Ook het advies van de RVZ, getiteld ‘Redzaam ouder’, gaat daar van uit. Het wordt eentonig. Wie studeert, moet daarvoor lenen. Later terugbetalen. Voor een pensioen moet je premies afdragen, maar je moet nog maar zien of de belegging van dat geld voldoende rendeert. Wie een goede oude dag wil, moet voorzorgsmaatregelen treffen. Zorgsparen in combinatie met het opstellen van een zorgverklaring. Alle voorbeelden maken het duidelijk: verantwoordelijkheden komen in de ontmantelde verzorgingsstaat meer en meer bij de burger te liggen. De risico’s die dat aan het private adres oplevert, moeten worden verzekerd. Of je hebt zelf het benodigde geld opzij gelegd. Met gemak vallen alle collectieve uitgaven aan sociale voorzieningen, onderwijs, cultuur, welzijn, zorg en meer zo te bezien. De toegepaste argumentatie is pragmatisch, niet principieel. De uitkomst evident: minder overheid, meer privaat.
Gedifferentieerde levensloop
De implicatie van dit eenvoudige en bedaagde denken is dat in de periode van het werkzame leven alle benodigde financiële prestaties moeten worden geleverd. Men laat zich leiden door het in beton gegoten beeld van de lineaire levensloop. Er is een korte periode waarin jonge mensen opgroeien, spelen en leren. Daarna volgt de periode van presteren; werken en verdienen. De levensavond bestaat uit oud worden en oud zijn.

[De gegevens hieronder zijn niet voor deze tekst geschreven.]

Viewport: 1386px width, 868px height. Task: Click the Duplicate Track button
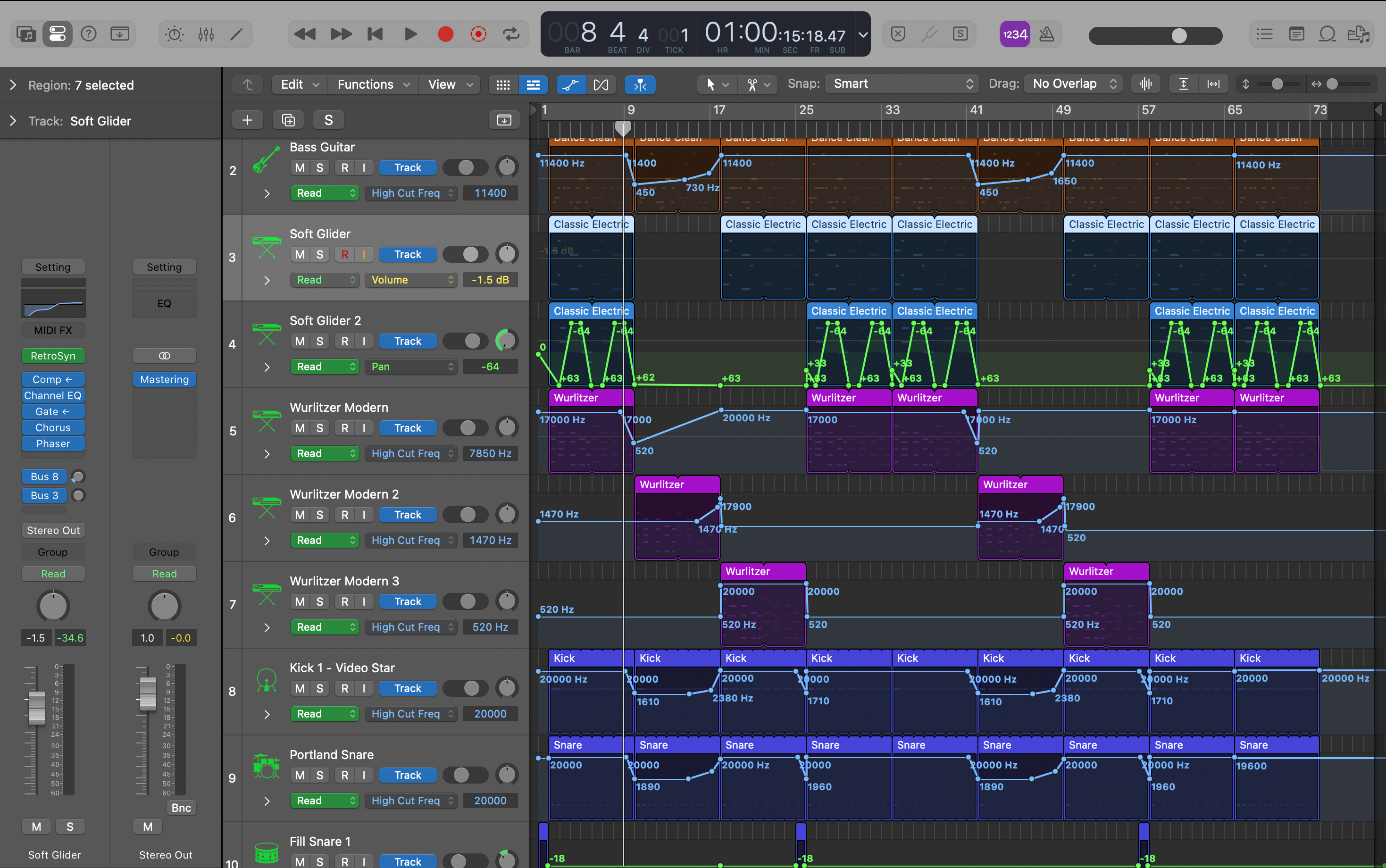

Een gedifferentieerde levensloop doet een veel groter beroep op verantwoordelijkheid en inventiviteit. Daarin is immers vanaf pakweg het twintigste levensjaar, het volledige levenspad een opeenvolging van zelfgekozen arrangementen. Arrangementen die contextgebonden een passende combinatie vormen van leren, werken, ontspannen en zorgen (of verzorgd worden). De dimensie van een leven lang sparen en premies betalen komt daar nu bij.
Maatregelen nodig
Het internaliseren van de gedifferentieerde levensloop leidt wellicht indringender tot het besef dat ingrijpende maatregelen vereist zijn. De pensioenleeftijd bijvoorbeeld. Welk een moeite kostte het om die met een jaar omhoog te krijgen! Maar dat zet geen zoden aan de dijk. Breng het in één klap naar minstens zeventig of hoger! Dat doet iets en praat later nog eens door over de categorieën werknemers die we willen ontzien.
Behoefte aan nieuwe visie
De RVZ trekt bekende wegen door. Helaas niet erg origineel. Politieke partijen zouden bij het schrijven van hun programma’s voor de verkiezingen meer geprikkeld en gestimuleerd worden als nieuwe wegen waren geschetst. In een ‘een dolend land’, zo noemde Bram Peper dat eerder, hebben burgers behoefte aan gezaghebbend bestuur. Populistische partijen verzetten zich tegen wezenlijke ingrepen en wekken de indruk de kwetsbare en afhankelijke burgers te kunnen ontzien. Alle andere partijen verschillen slechts nog in waar ze de grens leggen van het niveau waarop de verzorgingsstaat houdbaar is. Het meest bestaat behoefte aan een onderscheidend achterliggend sociaal en moreel kader of een anderszins samenbindende visie. Een visie, het liefst, die gericht is op vitaliteit en op een leven waarin iedereen van begin tot eind meetelt.